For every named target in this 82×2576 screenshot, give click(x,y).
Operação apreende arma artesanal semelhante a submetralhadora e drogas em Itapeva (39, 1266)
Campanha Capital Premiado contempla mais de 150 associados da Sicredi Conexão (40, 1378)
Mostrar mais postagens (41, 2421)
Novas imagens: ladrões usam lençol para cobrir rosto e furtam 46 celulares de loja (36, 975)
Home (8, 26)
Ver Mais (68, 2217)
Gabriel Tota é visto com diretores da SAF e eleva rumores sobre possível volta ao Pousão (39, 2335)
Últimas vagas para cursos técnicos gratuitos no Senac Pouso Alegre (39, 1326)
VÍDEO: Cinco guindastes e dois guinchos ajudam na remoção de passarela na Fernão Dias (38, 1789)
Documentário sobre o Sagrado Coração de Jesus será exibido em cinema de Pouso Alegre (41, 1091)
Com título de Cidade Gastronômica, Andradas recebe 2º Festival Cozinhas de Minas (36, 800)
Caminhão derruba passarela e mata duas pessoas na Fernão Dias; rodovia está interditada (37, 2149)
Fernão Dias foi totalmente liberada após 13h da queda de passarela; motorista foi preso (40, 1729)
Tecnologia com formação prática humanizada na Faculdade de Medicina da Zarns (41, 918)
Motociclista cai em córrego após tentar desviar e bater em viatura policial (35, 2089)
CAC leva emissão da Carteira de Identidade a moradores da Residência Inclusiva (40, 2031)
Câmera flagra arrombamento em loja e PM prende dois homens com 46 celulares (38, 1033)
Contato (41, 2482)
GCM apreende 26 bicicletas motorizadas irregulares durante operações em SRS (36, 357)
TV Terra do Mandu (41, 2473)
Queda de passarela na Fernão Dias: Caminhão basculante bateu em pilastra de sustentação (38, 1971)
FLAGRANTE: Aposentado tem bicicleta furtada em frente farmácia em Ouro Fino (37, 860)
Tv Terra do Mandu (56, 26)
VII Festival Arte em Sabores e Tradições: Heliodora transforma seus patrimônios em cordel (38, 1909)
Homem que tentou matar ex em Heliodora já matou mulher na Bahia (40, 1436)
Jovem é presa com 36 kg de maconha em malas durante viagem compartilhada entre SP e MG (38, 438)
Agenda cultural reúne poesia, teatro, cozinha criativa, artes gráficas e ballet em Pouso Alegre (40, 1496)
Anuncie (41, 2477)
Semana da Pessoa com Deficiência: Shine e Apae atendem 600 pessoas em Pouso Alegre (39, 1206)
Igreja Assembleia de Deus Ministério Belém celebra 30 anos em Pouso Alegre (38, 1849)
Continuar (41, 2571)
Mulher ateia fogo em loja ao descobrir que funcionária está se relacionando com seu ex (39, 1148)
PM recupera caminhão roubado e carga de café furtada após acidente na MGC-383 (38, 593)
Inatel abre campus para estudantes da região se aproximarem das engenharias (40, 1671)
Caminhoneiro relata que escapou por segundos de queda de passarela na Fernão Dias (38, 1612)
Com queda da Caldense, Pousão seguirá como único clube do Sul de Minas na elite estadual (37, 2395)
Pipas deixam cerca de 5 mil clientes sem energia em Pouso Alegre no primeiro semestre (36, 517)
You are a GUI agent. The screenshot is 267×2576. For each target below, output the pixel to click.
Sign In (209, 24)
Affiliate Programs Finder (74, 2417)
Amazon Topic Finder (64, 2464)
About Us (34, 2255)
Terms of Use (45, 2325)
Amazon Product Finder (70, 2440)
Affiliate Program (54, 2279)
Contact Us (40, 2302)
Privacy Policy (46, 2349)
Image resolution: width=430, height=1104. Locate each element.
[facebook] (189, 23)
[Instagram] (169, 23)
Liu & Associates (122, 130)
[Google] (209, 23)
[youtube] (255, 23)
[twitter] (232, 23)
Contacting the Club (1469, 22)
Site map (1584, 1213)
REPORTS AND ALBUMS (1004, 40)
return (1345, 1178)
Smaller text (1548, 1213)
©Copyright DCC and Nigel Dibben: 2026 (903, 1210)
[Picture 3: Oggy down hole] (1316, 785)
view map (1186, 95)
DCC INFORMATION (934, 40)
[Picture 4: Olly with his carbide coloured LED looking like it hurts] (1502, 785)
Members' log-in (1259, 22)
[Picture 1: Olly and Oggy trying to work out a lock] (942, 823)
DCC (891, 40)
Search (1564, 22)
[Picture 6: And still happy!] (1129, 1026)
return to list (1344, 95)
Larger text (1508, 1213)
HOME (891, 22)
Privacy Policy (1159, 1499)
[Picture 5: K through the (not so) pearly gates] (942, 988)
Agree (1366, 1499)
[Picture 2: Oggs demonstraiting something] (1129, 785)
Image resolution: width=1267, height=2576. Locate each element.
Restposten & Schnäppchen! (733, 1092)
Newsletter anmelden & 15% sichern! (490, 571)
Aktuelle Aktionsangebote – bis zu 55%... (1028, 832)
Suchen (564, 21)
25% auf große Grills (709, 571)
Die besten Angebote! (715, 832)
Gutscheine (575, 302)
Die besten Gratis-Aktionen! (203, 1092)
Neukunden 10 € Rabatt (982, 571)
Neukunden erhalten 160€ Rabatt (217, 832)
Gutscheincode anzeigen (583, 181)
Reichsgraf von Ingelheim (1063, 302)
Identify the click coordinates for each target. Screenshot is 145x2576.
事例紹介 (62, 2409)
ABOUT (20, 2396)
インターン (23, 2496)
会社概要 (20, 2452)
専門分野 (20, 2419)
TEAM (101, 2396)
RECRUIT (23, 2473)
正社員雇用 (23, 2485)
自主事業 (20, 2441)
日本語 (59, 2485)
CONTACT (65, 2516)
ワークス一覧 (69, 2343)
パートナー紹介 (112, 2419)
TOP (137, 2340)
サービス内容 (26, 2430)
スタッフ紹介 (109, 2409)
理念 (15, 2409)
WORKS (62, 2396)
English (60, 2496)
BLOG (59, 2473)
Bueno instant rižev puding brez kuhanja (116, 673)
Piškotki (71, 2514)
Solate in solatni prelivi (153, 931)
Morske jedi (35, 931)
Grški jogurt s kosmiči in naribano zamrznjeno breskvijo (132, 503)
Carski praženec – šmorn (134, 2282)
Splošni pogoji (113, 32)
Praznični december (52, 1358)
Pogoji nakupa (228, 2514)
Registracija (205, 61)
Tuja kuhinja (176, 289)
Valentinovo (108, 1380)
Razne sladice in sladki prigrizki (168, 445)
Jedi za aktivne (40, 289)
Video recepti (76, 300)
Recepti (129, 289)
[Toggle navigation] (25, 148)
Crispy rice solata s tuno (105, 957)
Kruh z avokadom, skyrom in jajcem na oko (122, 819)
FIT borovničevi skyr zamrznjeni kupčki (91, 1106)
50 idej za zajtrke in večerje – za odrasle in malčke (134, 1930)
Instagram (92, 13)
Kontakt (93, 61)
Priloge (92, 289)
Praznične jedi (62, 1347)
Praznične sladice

- Directions for this task -
Search the records above for the word "Locate" and give the number of lines where it occurs, nothing else.

- Answer to the exercise -
2